Thermal annealing of radiation-induced optical absorption of BaF2 and CaF2 crystals irradiated with fast xenon ions

Abstract

BaF₂ and CaF₂ crystals possessing high radiation resistance and as high-time resolution scintillators are used in high energy physics. In the present work, radiation defects in BaF₂ and CaF₂ crystals are investigated upon irradiation with 220 and 230 MeV ¹³²Xe ions to fluences of 10¹¹-10¹⁴ ions/cm². Optical absorption spectra were measured in the range from 10 to 1.5 eV. To study thermal annealing of the coloration centers created in BaF₂ and CaF₂ single crystals, step-by-step annealing of radiation defects was carried out.

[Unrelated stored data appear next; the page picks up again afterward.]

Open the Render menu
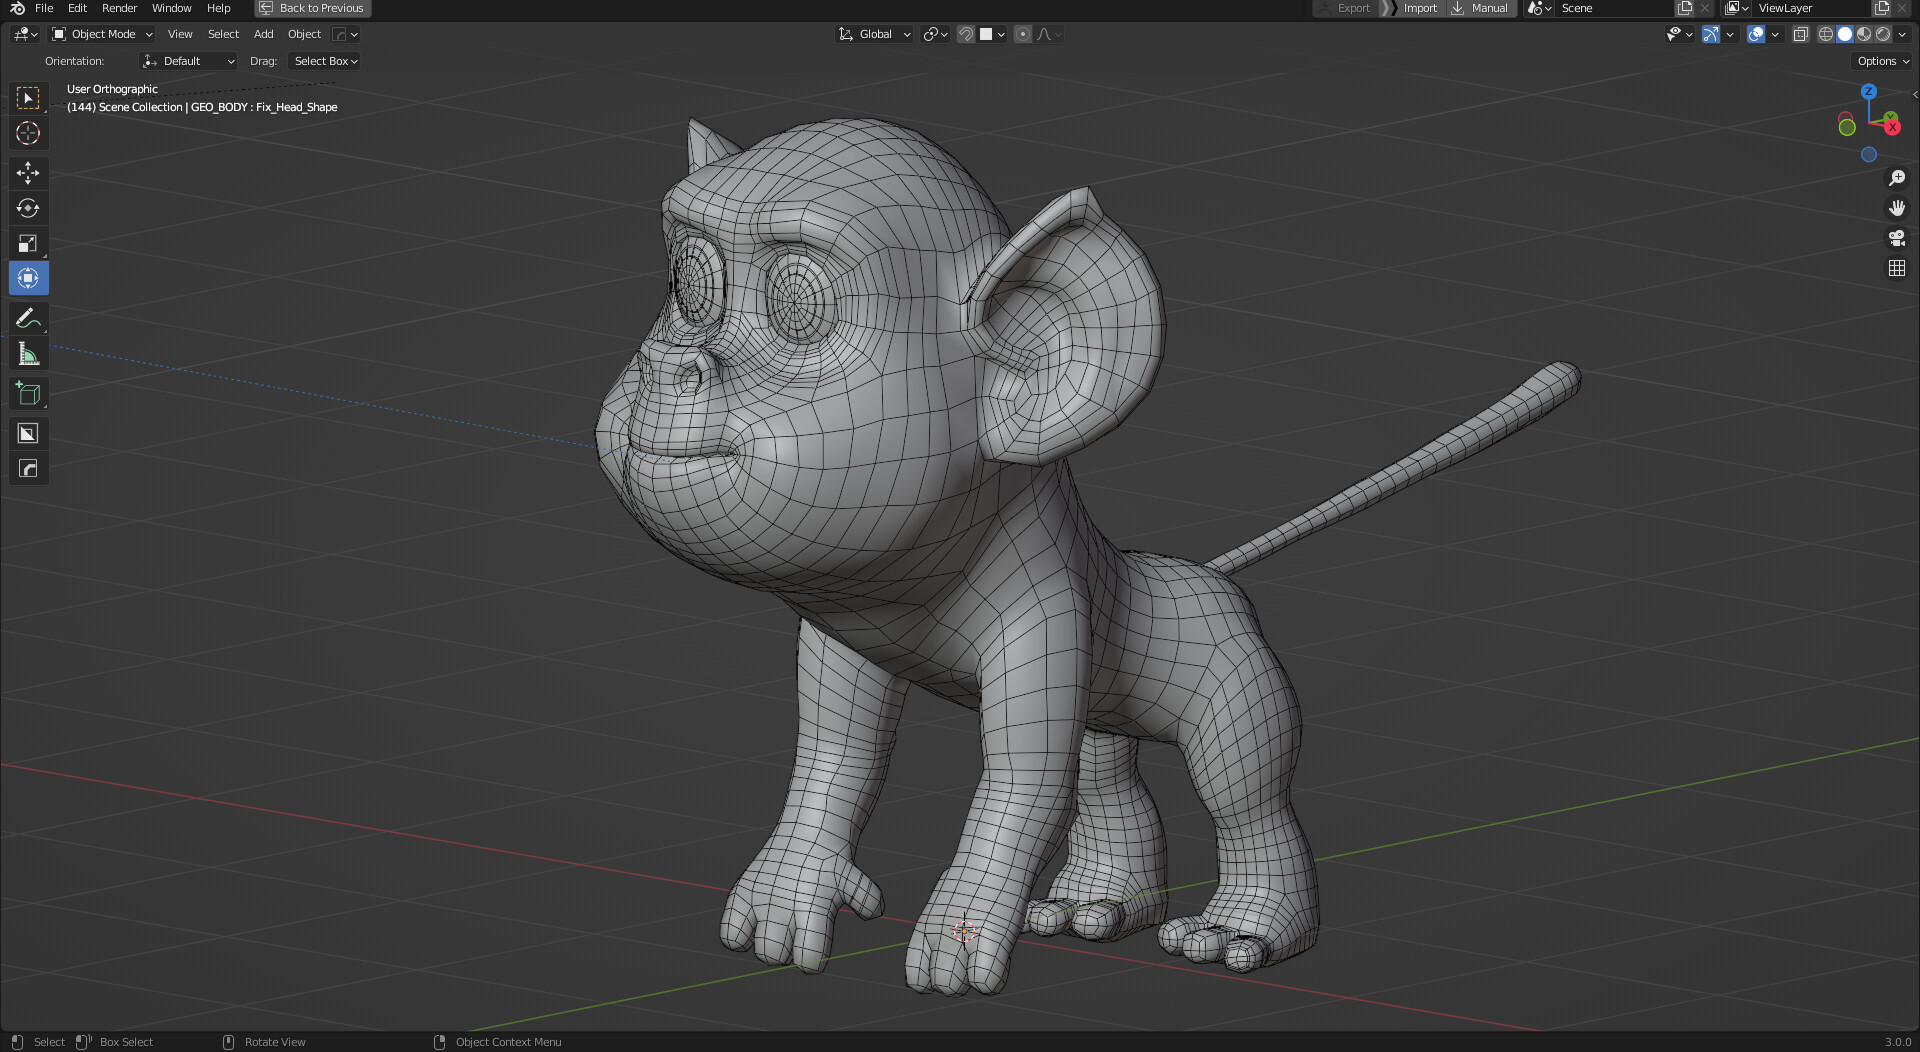Screen dimensions: 1920x1052 coord(119,8)
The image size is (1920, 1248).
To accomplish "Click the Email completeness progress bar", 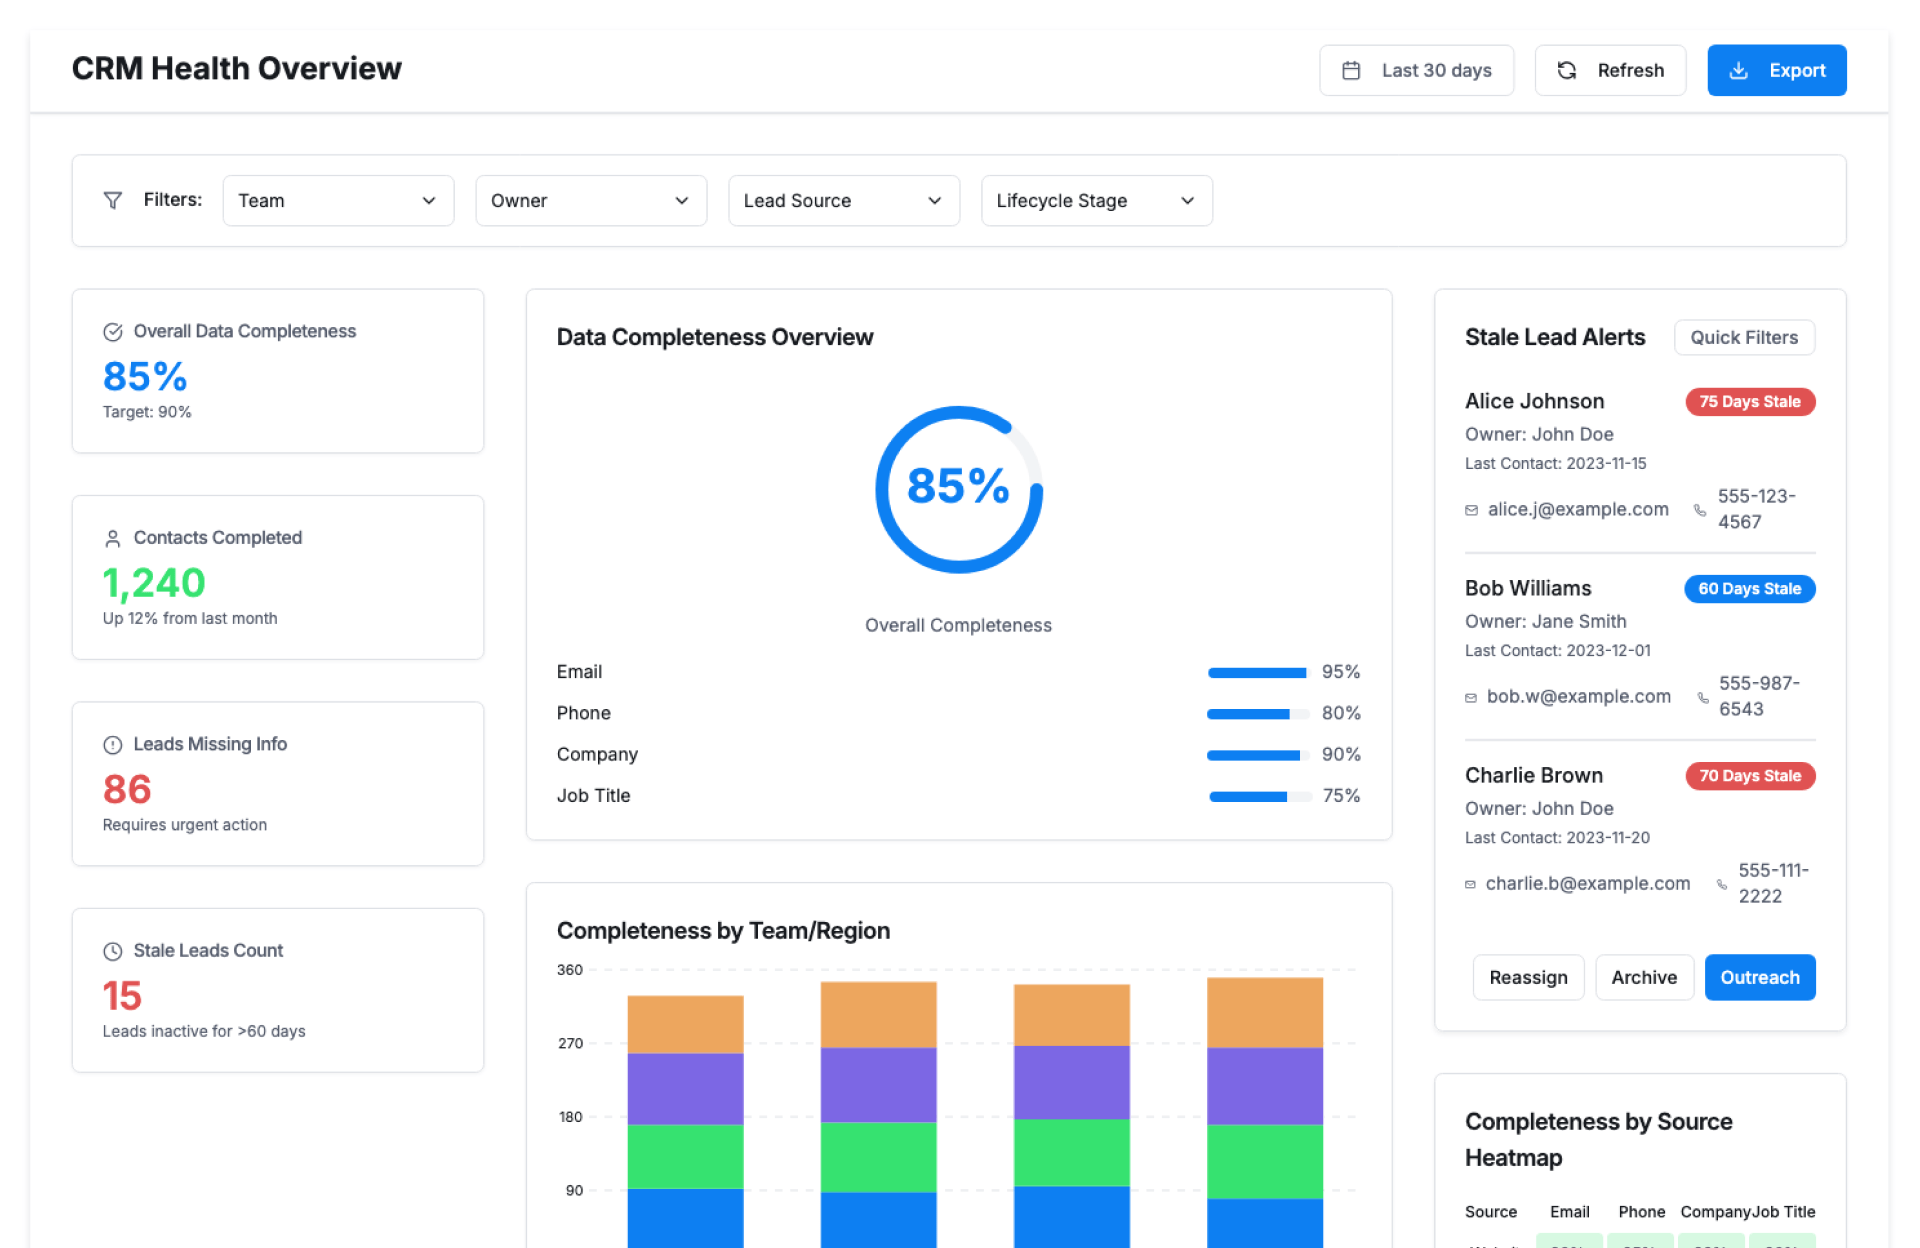I will click(1258, 673).
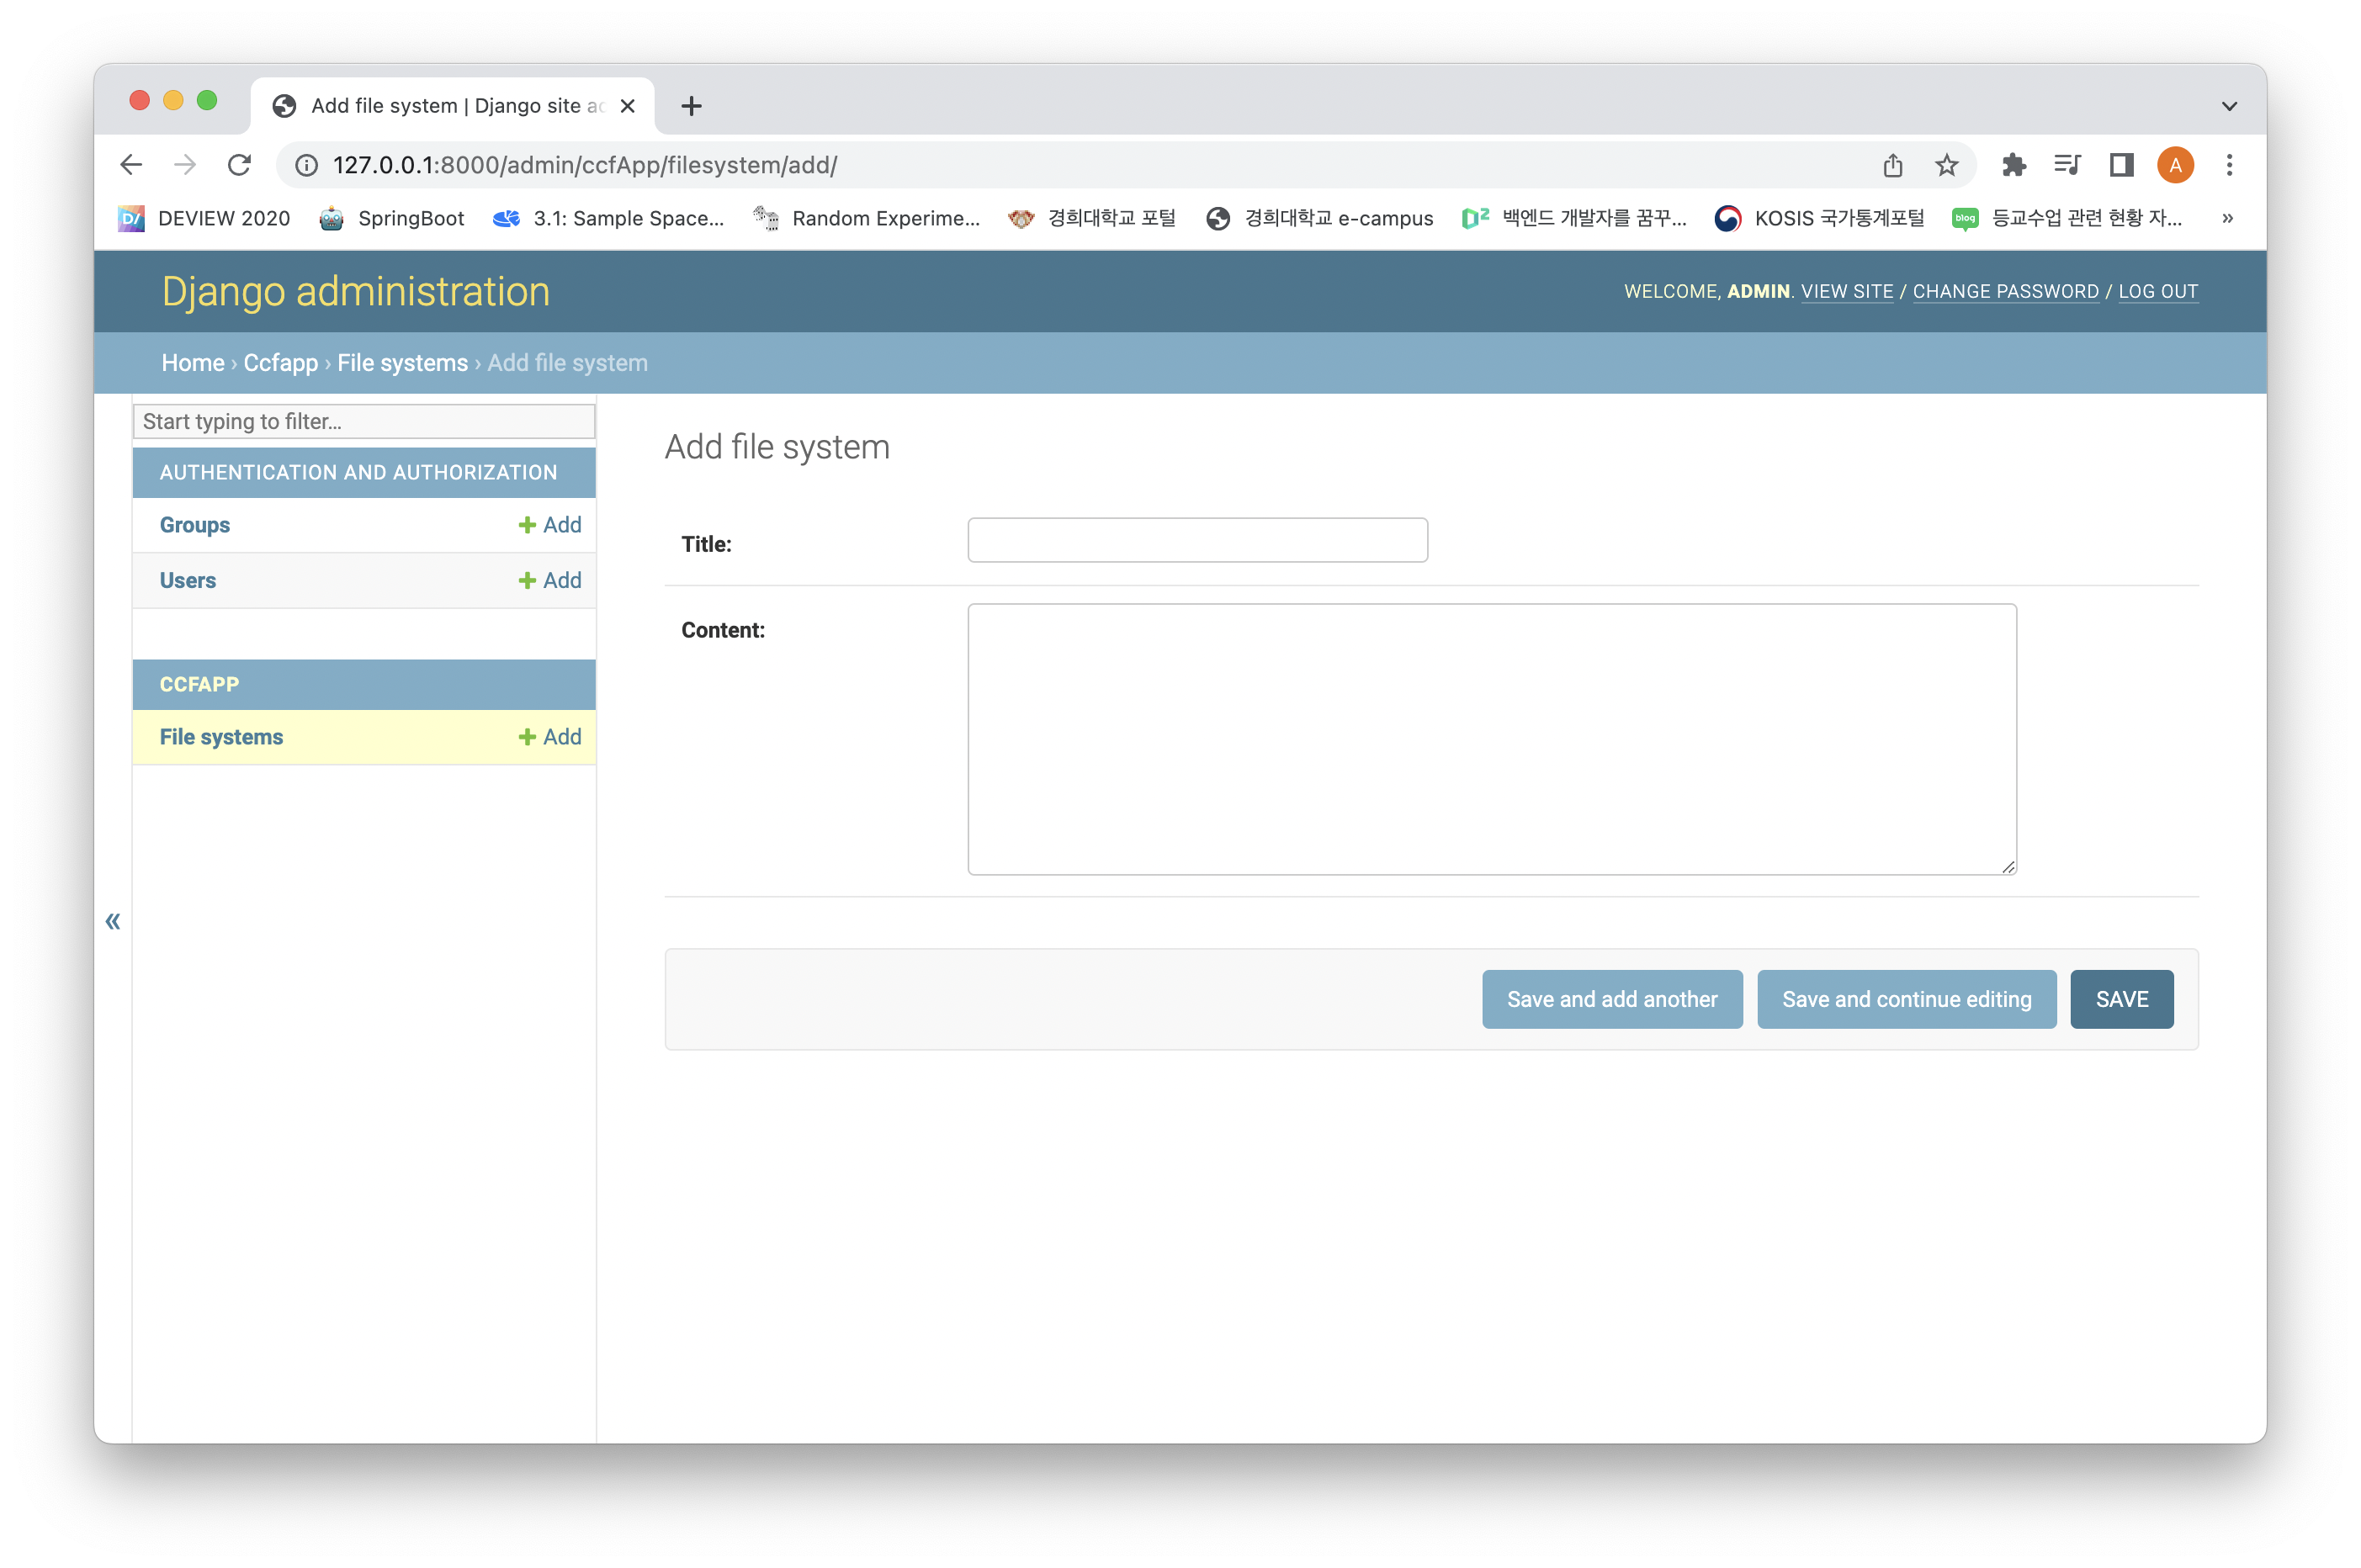Viewport: 2361px width, 1568px height.
Task: Open the SpringBoot bookmark
Action: click(392, 218)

Multiple heating-cooling-measurement cycles were performed under identical conditions with increasing annealing temperature (T_ann) by 20-30 K. All spectra were measured at RT. It is assumed that the radiation-induced absorption band at 9.7 eV in CaF2 is made up of a combined contribution of anion clusters created in the ion track region and complex hole aggregates.  The center responsible for the 8.15 eV band also has a hole nature and a structure close to the 6.5 eV center.  In the UV region of the BaF₂ spectrum, a slight increase of the 9.18 eV band is observed in the temperature range 450-575K, which is accompanied by a decrease of the bands with maxima of 6.5 and 8.2 eV, i.e., the latter is also of hole nature. The bands 7.4 eV, 2.24 eV and 3.04 eV practically do not change in the whole annealing temperature range. By analogy with CaF2, in Xe-irradiated BaF2 single crystals, the high-energy bands below the fundamental absorption can also be of anion cluster nature.